FIG. 5 is a cross-sectional view of an electronic device using the thermally conductive sheet 11 of the present embodiment, taken along the dashed-dotted line in FIG. The heat conductive sheet 11 is bonded to the heat dissipating member 16 using the mounting sheet 13 exposed from the notch 14 of the graphite sheet 12, and the heat generating component 15 is pressed and fixed onto the heat conductive sheet 11 with a pressure of about 200 kPa. There is. The graphite sheet 12 is compressed by this pressure of about 200 kPa, and deforms in accordance with the unevenness of the heat generating component 15 and the heat radiating member 16, reducing the thermal resistance between the heat generating component 15 and the heat radiating member 16, and increasing heat radiation efficiency. be able to.

INDUSTRIAL APPLICATION The heat conductive sheet which concerns on this invention can position accurately, can obtain a heat conductive sheet with low thermal resistance, and is industrially useful.

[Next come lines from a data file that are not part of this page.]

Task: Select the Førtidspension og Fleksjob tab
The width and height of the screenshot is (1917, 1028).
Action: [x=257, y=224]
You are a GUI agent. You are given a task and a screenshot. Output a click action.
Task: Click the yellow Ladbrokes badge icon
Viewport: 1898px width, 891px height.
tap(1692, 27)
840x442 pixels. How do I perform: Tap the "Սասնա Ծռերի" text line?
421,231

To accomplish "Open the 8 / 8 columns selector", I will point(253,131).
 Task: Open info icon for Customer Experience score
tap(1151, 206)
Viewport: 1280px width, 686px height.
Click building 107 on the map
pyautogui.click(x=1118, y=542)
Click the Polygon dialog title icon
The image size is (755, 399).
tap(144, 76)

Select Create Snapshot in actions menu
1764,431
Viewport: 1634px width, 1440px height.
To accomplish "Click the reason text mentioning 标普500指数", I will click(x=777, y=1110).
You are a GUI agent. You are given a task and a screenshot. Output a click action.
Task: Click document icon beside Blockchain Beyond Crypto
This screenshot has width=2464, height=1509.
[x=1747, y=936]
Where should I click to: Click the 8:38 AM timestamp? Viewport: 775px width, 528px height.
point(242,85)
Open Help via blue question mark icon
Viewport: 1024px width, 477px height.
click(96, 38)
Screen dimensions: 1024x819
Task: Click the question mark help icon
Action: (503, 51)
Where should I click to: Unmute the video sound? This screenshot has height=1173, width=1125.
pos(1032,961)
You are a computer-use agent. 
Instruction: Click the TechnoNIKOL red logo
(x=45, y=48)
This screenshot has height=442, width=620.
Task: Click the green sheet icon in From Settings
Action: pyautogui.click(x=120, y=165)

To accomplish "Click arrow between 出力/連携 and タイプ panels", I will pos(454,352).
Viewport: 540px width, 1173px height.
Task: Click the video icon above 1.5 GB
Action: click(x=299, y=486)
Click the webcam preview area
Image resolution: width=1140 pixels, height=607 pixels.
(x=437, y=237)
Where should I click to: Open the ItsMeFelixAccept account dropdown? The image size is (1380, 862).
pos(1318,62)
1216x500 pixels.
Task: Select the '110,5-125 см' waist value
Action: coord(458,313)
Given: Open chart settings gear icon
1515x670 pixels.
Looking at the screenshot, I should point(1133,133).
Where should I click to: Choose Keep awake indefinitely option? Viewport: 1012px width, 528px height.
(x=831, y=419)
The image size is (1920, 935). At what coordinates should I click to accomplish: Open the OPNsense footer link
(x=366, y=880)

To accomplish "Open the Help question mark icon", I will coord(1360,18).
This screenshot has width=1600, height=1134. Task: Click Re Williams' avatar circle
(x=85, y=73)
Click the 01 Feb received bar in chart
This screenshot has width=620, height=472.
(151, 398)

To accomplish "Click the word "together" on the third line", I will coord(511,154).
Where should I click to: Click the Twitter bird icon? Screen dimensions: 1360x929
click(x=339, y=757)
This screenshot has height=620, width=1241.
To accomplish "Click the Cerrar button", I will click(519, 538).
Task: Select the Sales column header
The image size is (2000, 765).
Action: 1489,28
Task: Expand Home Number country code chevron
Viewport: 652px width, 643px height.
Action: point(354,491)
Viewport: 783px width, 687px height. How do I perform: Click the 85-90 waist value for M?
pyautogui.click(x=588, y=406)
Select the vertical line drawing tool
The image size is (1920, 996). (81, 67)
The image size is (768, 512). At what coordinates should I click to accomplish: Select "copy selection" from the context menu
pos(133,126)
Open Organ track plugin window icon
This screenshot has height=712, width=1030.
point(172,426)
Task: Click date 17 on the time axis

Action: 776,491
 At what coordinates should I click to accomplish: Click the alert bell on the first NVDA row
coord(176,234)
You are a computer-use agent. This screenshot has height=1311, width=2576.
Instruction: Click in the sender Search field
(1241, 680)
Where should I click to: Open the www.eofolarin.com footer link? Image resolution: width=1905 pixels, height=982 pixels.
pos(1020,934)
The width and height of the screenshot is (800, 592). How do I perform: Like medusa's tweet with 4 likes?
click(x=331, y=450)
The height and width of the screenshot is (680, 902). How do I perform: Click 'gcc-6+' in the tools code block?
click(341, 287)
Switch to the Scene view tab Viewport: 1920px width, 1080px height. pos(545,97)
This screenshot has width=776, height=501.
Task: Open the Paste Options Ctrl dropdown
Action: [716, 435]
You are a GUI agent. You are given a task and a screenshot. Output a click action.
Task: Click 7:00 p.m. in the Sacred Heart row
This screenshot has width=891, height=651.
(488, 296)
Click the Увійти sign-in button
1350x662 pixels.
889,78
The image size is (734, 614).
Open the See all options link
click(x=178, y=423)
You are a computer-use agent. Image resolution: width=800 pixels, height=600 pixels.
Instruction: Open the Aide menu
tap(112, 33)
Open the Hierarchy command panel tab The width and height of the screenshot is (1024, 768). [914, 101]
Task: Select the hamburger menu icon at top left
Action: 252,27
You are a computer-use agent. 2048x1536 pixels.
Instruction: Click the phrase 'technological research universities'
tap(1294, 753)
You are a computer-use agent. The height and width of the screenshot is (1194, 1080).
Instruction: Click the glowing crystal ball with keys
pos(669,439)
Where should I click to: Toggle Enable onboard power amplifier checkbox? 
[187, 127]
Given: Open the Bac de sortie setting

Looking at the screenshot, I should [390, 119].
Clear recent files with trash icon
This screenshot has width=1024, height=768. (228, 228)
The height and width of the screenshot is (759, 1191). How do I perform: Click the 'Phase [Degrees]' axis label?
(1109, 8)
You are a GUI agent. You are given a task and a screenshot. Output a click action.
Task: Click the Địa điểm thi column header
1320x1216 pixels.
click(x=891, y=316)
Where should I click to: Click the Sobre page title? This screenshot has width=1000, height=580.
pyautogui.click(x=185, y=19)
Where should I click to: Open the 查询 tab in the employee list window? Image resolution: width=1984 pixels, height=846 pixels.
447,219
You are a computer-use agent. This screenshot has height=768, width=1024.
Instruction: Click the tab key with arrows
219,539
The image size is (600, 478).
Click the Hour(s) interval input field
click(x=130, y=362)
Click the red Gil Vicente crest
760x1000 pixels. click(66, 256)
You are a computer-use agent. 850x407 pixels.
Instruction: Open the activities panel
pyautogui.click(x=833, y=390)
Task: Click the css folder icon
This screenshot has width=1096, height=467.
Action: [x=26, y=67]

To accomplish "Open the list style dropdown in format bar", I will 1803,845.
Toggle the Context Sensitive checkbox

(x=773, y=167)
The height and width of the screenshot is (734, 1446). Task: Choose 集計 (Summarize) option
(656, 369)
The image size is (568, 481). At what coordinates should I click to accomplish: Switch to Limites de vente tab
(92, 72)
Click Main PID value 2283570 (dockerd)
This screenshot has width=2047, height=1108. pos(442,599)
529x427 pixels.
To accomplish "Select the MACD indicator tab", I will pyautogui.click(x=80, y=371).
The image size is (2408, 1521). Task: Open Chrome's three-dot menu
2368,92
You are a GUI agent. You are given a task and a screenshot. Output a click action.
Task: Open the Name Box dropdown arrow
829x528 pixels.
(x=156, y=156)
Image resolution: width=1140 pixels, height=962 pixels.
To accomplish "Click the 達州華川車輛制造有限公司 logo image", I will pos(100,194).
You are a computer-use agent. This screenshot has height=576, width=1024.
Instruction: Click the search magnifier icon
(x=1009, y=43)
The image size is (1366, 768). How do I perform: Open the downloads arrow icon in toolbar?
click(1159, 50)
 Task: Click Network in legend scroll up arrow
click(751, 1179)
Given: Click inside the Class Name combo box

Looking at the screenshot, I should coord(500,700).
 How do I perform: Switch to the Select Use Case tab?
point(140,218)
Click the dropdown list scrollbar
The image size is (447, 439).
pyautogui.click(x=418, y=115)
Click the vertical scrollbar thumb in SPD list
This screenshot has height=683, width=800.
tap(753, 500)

11 Heat conductive sheet 12 Graphite sheet 13 Mounting sheet 14 Notch 15 Heat generating component 16 Heat dissipation member

Claims (7)

A thermally conductive sheet comprising a graphite sheet having a rectangular main surface, a notch provided near at least one side of the graphite sheet, and an attachment sheet provided in the notch, the attachment sheet covers a part of the notch and a part of the main surface, the initial thickness of the graphite sheet is T0, the thickness when a pressure of 100 kPa is applied is T1, and the thickness of the mounting sheet is ( A thermally conductive sheet that is thinner than T0-T1). The heat conductive sheet according to claim 1, wherein the cutout portion is provided inward from one side of the graphite sheet, and the cutout portion in a region far from the one side of the graphite sheet is not covered by the attachment sheet. . 3. The heat conductive sheet according to claim 2, wherein the mounting sheet is provided along a short side of the graphite sheet, and is provided across two sides of the notch intersecting the short side. The heat conductive sheet according to claim 1, wherein a plurality of said notches are provided on at least one side of said graphite sheet. 2. The heat exchanger according to claim 1, wherein the notch is provided near one side of the graphite sheet and away from the one side, and the mounting sheet covers a part of the notch and a part of the periphery of the notch. conductive sheet. 2. The heat conductive sheet according to claim 1, wherein the notch portion and the attachment sheet are provided near two opposing sides of the graphite sheet. An electronic device comprising a heat generating component and a heat radiating member, wherein the heat conductive sheet according to claim 1 is provided between the heat generating component and the heat radiating member, and the heat conductive sheet according to claim 1 is provided at the cutout portion of the graphite sheet by the mounting sheet. The heat radiating member or the electronic device, wherein the graphite sheet attached to the heat generating component and in the area where the mounting sheet is not provided is in a compressed state and abuts against the heat generating component and the heat radiating member.